Front. Big Data , 04 February 2025

Sec. Data Mining and Management

Volume 8 - 2025 | https://doi.org/10.3389/fdata.2025.1563730

This article is part of the Research Topic Visualizing Big Culture and History Data View all 6 articles

Editorial: Visualizing big culture and history data

  • 1Center for Cultures and Technologies of Collecting, Department for Arts and Cultural Studies, University for Continuing Education, Krems, Austria
  • 2Visualization Research Center (VISUS), University of Stuttgart, Stuttgart, Germany
  • 3Junior Professorship for Digital Humanities, University of Jena, Jena, Germany

Editorial on the Research Topic
Visualizing big culture and history data

In recent years, the visualization of cultural and historical data has become a vibrant and innovative field of research. The expanding efforts of digitization by archives, museums, libraries, and other repositories of human knowledge have not only made vast amounts of cultural-historical data accessible but also demand scalable methods of analysis and representation. In this context, visualization emerges as a critical tool—for analysis, but also for generating new questions, fostering interdisciplinary collaboration, and engaging diverse audiences.

1 Rethinking visualization for cultural and historical data

Visualizing big, multi-sourced data of the past is not simply a technical challenge, it is an intellectual and interpretive one. While early efforts in digital humanities focused on digitizing and representing discrete collections, the growing complexity of the field manifests in projects going beyond individual datasets. Nowadays, scholars connect local case studies, create contextual linkages, and connect microhistorical details to macrohistorical frameworks, as seen in large-scale initiatives such as the European Data Space for Cultural Heritage and Europeana,1 the European Collaborative Cloud for Cultural Heritage,2 or the Time Machine Organization.3 These efforts herald what Kaplan and Di Lenardo (2020) refer to as a “4D mirror world,” a big data framework of the past, that maps the interconnected fabric of history through time and space.

Addressing related challenges is urgent for several reasons. First, the sheer scale, complexity, and richness of cultural data aggregations—from digitized manuscripts to gigapixel artworks—demand tools to navigate, explore, and interpret them effectively. Second, the datasets' multi-layered diversity—including textual, visual, relational, and geographical components—calls for interdisciplinary approaches integrating methods from the humanities, data science, and visualization. Third, historical data is often incomplete, ambiguous, or contested, reflecting the humanities' discursive and interpretive nature. Finally, visualization as a medium itself poses important questions: What does it mean to represent and interpret history visually? How do we balance clarity with complexity, precision with uncertainty, and the local with the global?

The visualization of cultural and historical data also raises ethical questions. Visualizations are not neutral; they reflect the decisions, biases, and goals of both their creators and the initial data collectors. They foreground certain perspectives and narratives, obscuring others, and play a major role in shaping how audiences (scholars, students, and the public) engage with the past. This makes visualization design not just a technical endeavor but also a deeply critical and reflective one.

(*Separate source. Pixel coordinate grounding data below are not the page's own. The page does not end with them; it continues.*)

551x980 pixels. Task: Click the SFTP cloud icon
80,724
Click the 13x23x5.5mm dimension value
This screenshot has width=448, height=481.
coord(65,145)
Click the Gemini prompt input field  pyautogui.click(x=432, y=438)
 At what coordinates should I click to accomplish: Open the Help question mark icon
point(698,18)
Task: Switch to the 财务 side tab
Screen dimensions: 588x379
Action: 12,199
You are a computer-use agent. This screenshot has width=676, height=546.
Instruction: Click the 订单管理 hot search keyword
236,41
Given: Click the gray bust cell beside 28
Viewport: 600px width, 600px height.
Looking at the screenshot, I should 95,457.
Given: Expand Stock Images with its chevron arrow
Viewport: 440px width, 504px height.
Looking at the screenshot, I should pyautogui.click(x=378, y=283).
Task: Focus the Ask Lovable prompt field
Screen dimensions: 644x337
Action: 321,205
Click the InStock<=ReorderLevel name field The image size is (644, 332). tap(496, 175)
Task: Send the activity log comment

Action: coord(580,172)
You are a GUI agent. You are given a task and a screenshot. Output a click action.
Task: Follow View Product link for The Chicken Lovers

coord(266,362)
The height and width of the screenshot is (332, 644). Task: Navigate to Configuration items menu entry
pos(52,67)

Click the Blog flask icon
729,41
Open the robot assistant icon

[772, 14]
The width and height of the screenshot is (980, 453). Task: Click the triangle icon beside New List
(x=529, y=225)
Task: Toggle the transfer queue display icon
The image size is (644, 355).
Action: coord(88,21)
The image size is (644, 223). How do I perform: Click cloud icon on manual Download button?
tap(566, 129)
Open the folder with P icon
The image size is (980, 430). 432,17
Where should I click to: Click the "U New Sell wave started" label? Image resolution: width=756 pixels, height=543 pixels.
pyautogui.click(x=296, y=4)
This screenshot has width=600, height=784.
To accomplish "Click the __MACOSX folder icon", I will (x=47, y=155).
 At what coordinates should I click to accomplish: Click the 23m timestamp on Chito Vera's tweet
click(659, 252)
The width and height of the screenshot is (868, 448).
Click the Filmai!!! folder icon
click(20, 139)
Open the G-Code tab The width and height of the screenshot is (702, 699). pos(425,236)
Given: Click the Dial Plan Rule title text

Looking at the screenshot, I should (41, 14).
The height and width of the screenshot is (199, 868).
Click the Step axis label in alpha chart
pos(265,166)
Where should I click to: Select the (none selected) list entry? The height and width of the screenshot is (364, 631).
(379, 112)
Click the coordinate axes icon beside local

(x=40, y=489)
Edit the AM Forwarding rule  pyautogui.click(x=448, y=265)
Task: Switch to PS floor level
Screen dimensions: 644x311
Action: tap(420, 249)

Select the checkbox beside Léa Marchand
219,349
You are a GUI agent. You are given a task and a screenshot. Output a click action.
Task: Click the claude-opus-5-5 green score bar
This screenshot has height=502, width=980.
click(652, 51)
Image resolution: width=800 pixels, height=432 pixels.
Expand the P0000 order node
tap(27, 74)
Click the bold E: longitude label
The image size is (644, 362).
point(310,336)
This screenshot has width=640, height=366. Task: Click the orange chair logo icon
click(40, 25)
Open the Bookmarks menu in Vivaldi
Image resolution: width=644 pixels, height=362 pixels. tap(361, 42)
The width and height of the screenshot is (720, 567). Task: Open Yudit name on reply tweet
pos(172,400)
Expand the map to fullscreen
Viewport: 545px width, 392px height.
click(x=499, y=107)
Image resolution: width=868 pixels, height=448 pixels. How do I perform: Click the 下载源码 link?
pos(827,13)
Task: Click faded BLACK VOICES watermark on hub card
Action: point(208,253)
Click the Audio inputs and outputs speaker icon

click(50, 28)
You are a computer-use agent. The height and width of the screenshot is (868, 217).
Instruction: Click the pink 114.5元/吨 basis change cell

This Research Topic explores these intersections of technology, theory, and interpretation. It showcases pioneering works combining humanities scholarship with computational methods and visualization to uncover patterns, connections, and narratives within complex cultural datasets. Together, they offer insights into how the field can reshape the ways we study, share, and understand cultural and historical knowledge.

2 Key themes explored in this Research Topic

Several recurring themes emerge across the contributions in this Research Topic, reflecting both opportunities and challenges of visualizing big culture and history data. One is the integration of diverse datasets and perspectives by linking localized or fragmented datasets into larger knowledge graphs. impresso by Düring et al. enriches text reuse data semantically to explore historical newspapers. The LuxTIME project by Aurich and Horaniet Ibañez brings together a range of archival sources to study the exposome during industrialization. These projects underscore the importance of integrating multiple sources to address complex historical questions.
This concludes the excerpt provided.